■ **Data supplied**
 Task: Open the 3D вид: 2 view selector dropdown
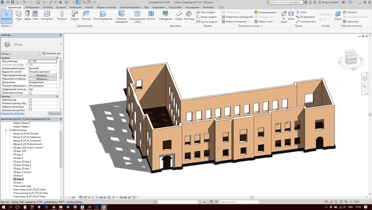[39, 54]
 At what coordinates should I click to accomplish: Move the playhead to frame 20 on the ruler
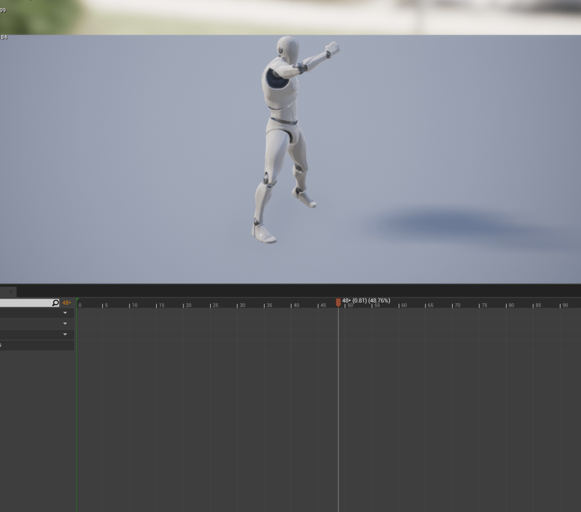pos(183,305)
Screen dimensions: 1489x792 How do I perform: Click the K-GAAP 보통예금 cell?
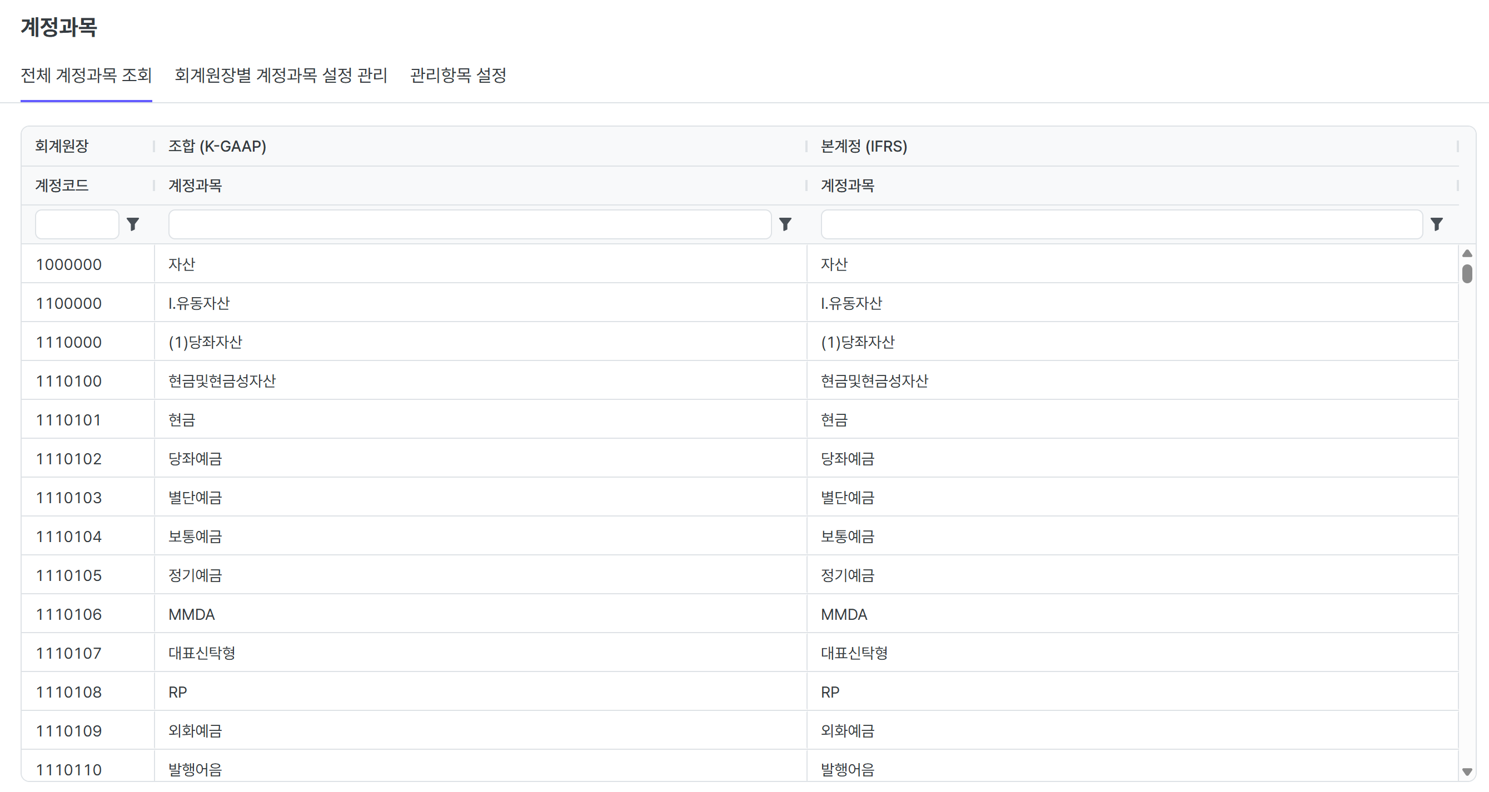(x=195, y=537)
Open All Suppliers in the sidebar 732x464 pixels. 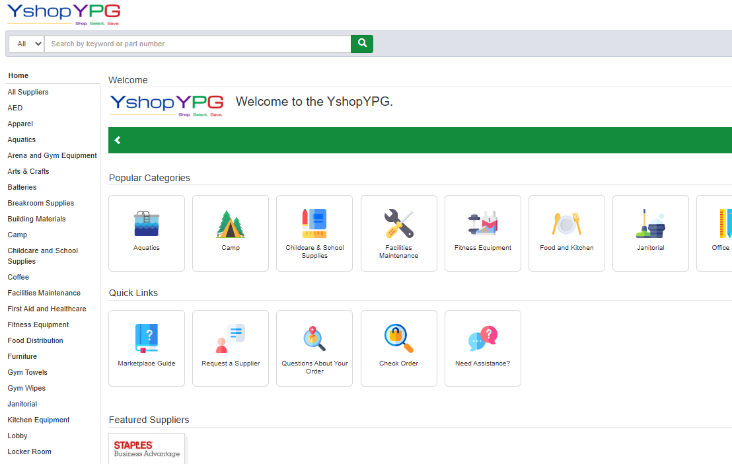point(28,92)
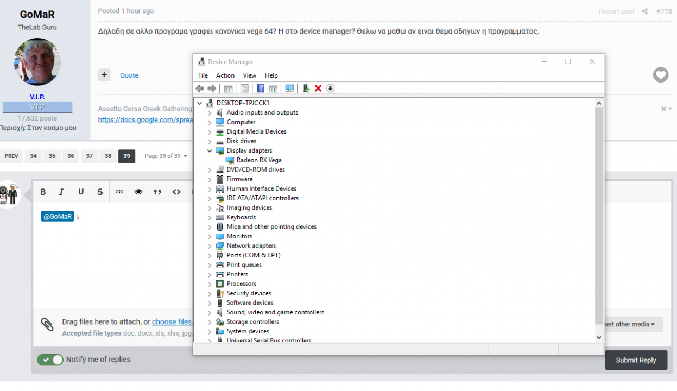Expand the Network adapters category
Screen dimensions: 677x391
[210, 246]
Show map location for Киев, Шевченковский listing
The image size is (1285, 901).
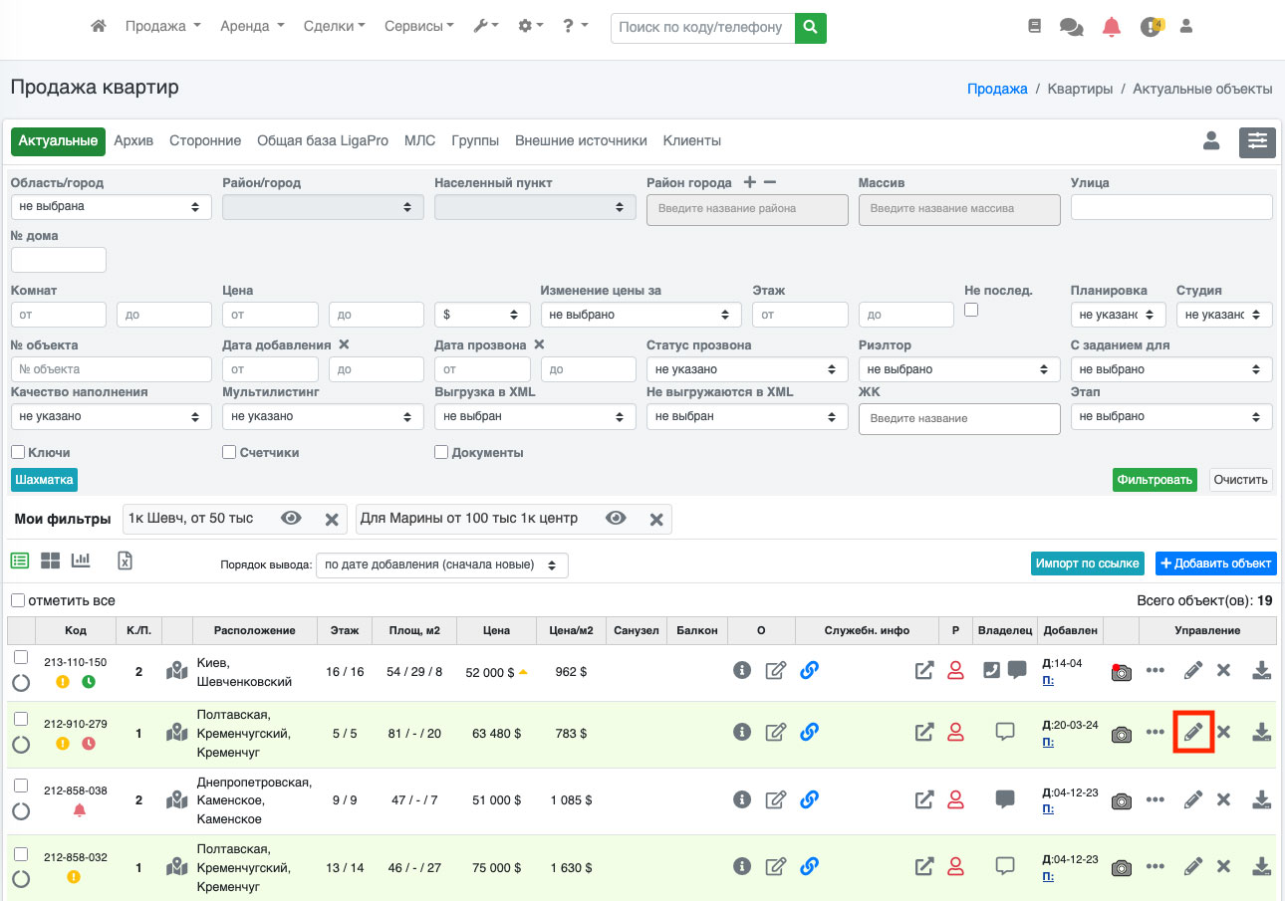click(x=177, y=672)
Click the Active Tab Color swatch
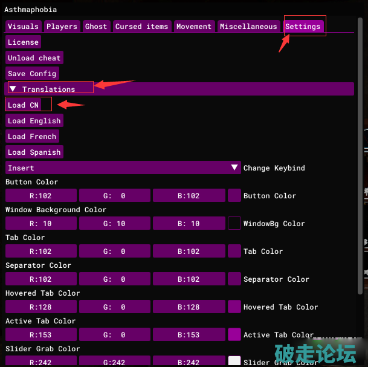368x367 pixels. point(234,334)
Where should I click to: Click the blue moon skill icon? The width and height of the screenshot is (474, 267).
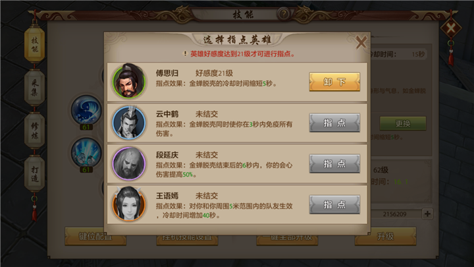click(x=86, y=110)
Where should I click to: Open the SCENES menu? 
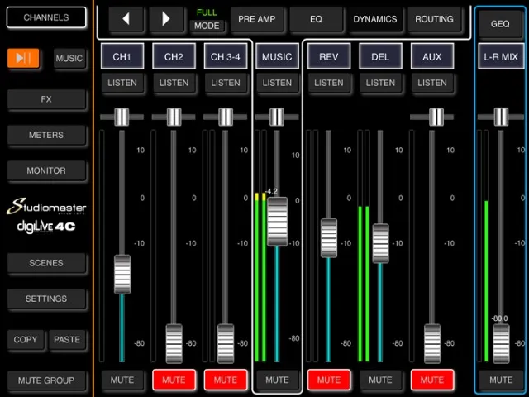point(46,263)
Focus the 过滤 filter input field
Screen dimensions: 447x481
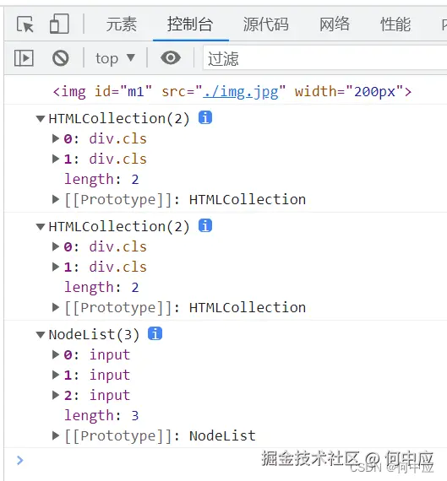324,58
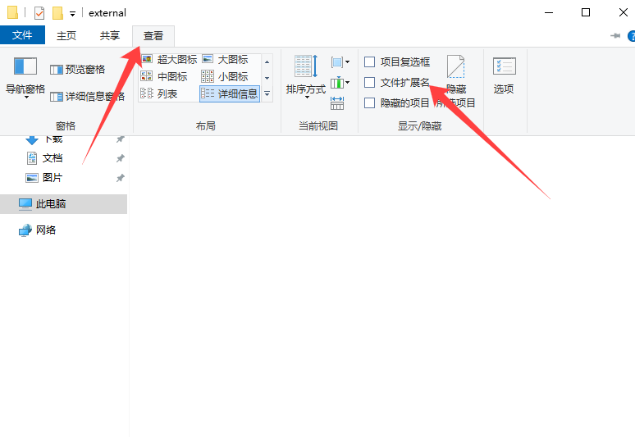The height and width of the screenshot is (437, 635).
Task: Enable the File name extensions (文件扩展名) checkbox
Action: point(370,83)
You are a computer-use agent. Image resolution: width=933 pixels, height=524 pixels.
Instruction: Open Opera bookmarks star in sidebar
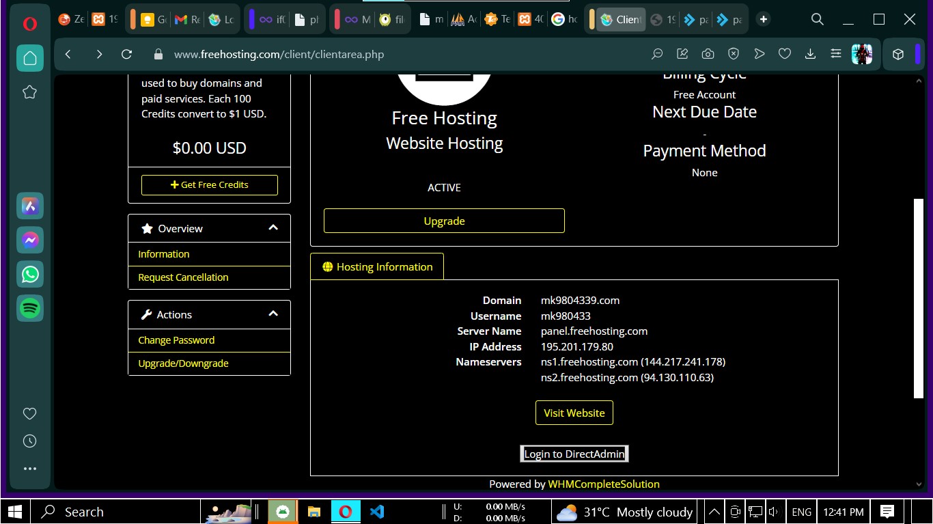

■ **What is asked**
Report how many lines in the records above contain the string "dimensions". Reply with the number alone.

■ **Written answer**
3